INFORMATION PROVIDED.
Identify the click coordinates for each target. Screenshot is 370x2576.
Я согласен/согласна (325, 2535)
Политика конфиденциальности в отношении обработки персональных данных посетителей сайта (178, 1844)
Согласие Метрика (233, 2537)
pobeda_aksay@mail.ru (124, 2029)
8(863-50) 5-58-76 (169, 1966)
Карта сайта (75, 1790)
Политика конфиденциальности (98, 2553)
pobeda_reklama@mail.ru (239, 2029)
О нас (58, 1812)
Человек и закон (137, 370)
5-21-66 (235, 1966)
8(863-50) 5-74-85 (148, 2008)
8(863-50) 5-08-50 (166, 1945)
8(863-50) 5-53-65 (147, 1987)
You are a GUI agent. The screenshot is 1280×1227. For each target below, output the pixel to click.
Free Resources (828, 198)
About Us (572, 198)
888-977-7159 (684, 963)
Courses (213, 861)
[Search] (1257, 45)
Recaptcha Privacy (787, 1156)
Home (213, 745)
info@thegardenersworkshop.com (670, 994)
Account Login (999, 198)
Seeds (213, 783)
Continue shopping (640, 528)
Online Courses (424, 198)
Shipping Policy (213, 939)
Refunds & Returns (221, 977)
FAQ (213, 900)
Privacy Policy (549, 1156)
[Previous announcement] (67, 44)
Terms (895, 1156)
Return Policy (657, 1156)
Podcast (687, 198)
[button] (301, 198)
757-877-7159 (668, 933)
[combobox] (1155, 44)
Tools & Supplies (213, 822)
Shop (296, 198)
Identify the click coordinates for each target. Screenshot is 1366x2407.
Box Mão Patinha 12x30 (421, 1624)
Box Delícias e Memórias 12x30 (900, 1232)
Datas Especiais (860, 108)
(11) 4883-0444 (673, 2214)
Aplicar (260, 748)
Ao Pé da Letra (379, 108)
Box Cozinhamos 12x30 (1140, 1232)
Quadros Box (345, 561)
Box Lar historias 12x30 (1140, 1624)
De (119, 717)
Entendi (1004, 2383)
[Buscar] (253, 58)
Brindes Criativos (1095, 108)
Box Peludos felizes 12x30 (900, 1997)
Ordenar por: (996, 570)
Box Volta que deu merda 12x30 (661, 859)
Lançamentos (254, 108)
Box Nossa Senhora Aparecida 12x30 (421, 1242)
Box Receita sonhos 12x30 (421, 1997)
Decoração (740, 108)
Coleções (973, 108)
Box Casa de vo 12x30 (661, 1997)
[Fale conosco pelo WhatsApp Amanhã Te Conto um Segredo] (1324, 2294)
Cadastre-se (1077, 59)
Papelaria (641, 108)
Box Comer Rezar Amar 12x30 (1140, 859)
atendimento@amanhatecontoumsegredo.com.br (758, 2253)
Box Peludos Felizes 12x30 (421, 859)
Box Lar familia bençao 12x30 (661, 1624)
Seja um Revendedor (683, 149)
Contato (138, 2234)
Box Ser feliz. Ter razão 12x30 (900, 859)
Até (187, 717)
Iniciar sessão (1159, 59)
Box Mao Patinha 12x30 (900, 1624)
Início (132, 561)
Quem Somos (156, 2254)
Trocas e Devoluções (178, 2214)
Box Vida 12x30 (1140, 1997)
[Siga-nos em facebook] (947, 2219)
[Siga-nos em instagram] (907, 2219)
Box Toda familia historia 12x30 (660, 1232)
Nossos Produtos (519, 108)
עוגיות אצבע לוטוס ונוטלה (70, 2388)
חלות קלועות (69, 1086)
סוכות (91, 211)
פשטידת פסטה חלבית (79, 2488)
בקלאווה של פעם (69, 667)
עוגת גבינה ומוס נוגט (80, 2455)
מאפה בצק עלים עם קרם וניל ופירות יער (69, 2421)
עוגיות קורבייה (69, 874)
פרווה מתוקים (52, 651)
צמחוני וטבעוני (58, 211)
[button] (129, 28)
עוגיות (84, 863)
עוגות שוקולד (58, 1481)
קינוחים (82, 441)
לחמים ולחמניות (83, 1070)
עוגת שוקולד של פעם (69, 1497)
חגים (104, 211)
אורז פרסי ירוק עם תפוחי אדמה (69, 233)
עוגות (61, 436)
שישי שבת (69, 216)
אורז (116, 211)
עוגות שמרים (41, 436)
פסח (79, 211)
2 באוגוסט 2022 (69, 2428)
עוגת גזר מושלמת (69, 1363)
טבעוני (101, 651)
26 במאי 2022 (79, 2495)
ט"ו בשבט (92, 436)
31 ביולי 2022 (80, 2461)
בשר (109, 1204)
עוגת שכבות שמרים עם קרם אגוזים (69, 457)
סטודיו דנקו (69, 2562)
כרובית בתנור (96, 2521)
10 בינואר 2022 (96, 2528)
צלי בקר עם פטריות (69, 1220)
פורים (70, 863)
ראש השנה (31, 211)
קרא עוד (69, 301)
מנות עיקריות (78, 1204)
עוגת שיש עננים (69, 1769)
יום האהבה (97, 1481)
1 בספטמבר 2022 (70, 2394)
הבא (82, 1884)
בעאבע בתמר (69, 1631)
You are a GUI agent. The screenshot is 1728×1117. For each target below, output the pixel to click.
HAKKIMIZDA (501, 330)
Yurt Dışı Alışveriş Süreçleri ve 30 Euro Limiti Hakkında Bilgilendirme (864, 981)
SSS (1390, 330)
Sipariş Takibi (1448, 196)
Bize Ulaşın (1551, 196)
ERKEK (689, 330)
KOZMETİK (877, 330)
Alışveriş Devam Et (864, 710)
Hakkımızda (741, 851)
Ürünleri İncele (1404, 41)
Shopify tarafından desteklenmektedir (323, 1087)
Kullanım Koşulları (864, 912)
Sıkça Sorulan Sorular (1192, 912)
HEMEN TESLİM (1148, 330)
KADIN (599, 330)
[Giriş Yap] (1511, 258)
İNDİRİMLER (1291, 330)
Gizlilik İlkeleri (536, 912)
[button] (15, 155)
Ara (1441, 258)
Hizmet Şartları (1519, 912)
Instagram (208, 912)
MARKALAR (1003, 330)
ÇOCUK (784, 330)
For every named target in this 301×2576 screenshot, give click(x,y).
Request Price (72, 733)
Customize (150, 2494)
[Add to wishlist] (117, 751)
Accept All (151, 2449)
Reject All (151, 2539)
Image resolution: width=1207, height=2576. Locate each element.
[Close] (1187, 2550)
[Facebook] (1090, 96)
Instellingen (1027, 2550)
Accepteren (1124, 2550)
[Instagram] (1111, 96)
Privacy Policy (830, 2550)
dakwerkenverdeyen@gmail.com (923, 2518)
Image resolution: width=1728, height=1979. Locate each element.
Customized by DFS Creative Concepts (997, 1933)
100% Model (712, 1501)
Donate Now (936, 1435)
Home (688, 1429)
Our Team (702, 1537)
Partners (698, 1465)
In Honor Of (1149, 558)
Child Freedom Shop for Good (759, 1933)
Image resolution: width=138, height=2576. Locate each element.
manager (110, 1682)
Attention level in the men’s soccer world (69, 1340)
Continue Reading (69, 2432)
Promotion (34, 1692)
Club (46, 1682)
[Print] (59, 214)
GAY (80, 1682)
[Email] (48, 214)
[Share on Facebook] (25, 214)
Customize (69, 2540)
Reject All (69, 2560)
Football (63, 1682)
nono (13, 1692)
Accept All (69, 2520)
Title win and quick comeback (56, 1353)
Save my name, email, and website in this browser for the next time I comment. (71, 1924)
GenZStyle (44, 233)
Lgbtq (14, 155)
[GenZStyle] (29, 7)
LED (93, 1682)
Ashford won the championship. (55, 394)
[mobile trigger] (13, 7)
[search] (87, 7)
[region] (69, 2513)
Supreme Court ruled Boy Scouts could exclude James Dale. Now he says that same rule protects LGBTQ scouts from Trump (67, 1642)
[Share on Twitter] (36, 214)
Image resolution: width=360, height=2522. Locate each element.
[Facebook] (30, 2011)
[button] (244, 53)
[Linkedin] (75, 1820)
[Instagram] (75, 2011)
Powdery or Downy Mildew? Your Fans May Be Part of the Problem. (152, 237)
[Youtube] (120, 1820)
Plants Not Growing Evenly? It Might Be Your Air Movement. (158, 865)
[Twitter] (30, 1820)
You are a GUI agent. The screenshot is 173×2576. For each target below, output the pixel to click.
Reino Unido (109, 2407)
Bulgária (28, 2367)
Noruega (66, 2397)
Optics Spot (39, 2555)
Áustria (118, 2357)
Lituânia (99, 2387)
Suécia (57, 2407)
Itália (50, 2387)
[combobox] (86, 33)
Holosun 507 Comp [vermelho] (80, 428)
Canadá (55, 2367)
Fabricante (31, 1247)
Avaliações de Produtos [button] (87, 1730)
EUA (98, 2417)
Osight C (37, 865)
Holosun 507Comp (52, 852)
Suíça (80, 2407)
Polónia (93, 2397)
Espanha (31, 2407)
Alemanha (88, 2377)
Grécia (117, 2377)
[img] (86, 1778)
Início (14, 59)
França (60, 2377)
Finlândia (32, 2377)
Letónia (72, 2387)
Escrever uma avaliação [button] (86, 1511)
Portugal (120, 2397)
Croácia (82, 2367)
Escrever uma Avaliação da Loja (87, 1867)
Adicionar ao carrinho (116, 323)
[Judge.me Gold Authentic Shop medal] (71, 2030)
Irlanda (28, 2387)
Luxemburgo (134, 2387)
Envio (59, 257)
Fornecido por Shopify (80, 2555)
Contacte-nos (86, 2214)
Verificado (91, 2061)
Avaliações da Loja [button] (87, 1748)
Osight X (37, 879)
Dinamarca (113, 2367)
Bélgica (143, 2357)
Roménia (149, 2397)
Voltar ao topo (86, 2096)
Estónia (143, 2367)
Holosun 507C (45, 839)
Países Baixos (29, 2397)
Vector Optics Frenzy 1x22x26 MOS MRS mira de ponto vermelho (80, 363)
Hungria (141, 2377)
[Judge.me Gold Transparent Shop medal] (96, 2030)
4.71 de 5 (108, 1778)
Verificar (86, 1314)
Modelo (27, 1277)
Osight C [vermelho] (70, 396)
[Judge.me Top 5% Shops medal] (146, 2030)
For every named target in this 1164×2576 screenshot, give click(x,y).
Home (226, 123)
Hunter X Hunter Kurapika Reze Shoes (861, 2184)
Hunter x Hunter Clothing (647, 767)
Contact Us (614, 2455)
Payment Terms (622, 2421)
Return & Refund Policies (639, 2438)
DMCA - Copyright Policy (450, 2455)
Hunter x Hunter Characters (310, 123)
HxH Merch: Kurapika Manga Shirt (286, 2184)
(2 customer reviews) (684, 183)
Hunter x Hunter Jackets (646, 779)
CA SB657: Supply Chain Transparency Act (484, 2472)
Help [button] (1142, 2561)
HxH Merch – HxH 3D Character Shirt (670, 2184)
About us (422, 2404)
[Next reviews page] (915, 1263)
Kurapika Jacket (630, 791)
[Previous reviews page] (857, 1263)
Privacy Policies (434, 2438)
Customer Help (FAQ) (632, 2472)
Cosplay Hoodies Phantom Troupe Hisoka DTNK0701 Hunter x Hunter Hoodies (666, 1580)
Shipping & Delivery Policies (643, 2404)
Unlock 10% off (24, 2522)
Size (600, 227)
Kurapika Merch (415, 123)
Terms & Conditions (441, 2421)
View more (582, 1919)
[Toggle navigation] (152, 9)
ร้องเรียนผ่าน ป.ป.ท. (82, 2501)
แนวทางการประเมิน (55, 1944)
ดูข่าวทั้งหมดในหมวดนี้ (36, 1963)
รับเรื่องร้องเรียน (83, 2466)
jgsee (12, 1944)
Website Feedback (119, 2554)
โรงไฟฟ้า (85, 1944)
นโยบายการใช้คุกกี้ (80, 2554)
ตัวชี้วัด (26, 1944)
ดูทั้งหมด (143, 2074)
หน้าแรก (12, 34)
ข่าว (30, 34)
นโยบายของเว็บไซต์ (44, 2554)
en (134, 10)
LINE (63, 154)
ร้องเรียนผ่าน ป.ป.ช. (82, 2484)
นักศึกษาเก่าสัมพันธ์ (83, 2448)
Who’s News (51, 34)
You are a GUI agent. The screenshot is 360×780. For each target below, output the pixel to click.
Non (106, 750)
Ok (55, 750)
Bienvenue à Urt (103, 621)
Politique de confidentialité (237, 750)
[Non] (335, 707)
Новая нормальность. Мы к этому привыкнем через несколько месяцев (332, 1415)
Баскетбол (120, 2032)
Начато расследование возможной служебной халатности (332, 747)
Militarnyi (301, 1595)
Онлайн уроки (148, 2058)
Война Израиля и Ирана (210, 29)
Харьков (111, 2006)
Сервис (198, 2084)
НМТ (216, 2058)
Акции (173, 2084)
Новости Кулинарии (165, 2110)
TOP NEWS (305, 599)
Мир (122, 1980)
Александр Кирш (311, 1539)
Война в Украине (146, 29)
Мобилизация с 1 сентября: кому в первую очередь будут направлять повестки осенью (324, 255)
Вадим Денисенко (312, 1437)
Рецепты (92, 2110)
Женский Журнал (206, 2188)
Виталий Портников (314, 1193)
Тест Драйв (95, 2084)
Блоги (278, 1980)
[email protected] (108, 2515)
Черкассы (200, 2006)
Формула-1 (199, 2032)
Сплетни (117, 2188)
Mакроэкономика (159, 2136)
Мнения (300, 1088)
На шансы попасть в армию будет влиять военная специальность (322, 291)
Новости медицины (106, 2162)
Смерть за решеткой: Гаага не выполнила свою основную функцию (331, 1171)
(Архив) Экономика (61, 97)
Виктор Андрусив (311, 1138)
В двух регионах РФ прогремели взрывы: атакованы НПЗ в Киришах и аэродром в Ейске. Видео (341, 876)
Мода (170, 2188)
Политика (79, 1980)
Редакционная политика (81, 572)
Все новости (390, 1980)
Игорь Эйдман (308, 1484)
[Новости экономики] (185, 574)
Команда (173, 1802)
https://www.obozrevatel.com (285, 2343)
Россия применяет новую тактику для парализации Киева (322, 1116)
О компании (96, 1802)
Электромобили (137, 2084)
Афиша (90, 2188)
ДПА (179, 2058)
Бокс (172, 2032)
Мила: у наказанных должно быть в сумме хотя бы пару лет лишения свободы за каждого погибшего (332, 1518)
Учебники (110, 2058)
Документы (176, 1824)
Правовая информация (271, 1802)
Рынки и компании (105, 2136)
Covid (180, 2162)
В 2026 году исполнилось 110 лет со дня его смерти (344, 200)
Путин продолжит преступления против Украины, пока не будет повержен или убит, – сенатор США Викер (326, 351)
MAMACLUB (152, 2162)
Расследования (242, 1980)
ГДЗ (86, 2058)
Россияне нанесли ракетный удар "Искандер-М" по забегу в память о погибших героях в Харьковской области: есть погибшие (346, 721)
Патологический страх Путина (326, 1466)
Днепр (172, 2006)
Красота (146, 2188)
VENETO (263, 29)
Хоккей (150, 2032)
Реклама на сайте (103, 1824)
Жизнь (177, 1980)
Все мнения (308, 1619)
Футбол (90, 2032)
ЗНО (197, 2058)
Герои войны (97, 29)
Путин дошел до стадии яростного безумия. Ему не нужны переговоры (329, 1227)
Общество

PROBLEM REQUIREMENTS. Write out, from the lines above, only those from the line with "[Новости экономики] (185, 574)" to the line with "Россияне нанесли ракетный", exactly as given, including the first and the last.

TASK RESULT.
[Новости экономики] (185, 574)
Команда (173, 1802)
https://www.obozrevatel.com (285, 2343)
Россия применяет новую тактику для парализации Киева (322, 1116)
О компании (96, 1802)
Электромобили (137, 2084)
Афиша (90, 2188)
ДПА (179, 2058)
Бокс (172, 2032)
Мила: у наказанных должно быть в сумме хотя бы пару лет лишения свободы за каждого погибшего (332, 1518)
Учебники (110, 2058)
Документы (176, 1824)
Правовая информация (271, 1802)
Рынки и компании (105, 2136)
Covid (180, 2162)
В 2026 году исполнилось 110 лет со дня его смерти (344, 200)
Путин продолжит преступления против Украины, пока не будет повержен или убит, – сенатор США Викер (326, 351)
MAMACLUB (152, 2162)
Расследования (242, 1980)
ГДЗ (86, 2058)
Россияне нанесли ракетный удар "Искандер-М" по забегу в память о погибших героях в Харьковской области: есть погибшие (346, 721)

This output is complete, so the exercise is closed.